ECLI:NL:RBROT:2014:9889
Rechtbank Rotterdam
- Eerste aanleg - meervoudig
- Rechtspraak.nl
Niet-ontvankelijkheid van beroepen wegens misbruik van procesrecht door eiser tegen besluiten gemeente Dordrecht
In deze zaak heeft de rechtbank Rotterdam op 16 december 2014 uitspraak gedaan over de niet-ontvankelijkheid van een groot aantal beroepen van eiser, die eigenaar en verhuurder is van panden in Dordrecht. Eiser had honderden bezwaarschriften, handhavingverzoeken en beroepsprocedures tegen de gemeente Dordrecht aanhangig gemaakt. De gemeente verzocht de rechtbank om deze beroepen niet-ontvankelijk te verklaren wegens misbruik van procesrecht. De rechtbank oordeelde dat de bestuursrechter een eigen afweging maakt over de ontvankelijkheid van beroepen en dat de gemeente niet zomaar de aanvragen van eiser buiten behandeling kan stellen op basis van een eerder vonnis dat eiser verbood om zich meer dan tien keer per maand tot de gemeente te richten. De rechtbank concludeerde dat de door de gemeente gekozen weg van artikel 4:5 en/of 6:6 van de Algemene wet bestuursrecht onjuist was, omdat deze artikelen niet voor dergelijke gevallen zijn bedoeld.
De rechtbank oordeelde dat eiser in eerdere procedures al had moeten begrijpen dat hij niet als belanghebbende kon worden aangemerkt bij de primaire besluiten waartegen hij bezwaar had gemaakt.
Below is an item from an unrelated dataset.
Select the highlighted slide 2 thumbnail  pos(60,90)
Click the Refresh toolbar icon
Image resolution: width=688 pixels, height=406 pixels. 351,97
Eiser had in zijn bezwaarschriften niet aangegeven dat hij belanghebbende was, wat de rechtbank deed concluderen dat hij tegen beter weten in rechtsmiddelen had aangewend. De rechtbank verklaarde de beroepen van eiser niet-ontvankelijk wegens misbruik van procesrecht, en wees het verzoek van de gemeente om eiser te veroordelen in de proceskosten af, omdat eiser al in andere procedures was veroordeeld in de proceskosten. De uitspraak benadrukt de noodzaak voor een zorgvuldige afweging van de ontvankelijkheid van beroepen in bestuursrechtelijke procedures, vooral in gevallen van vermeend misbruik van procesrecht.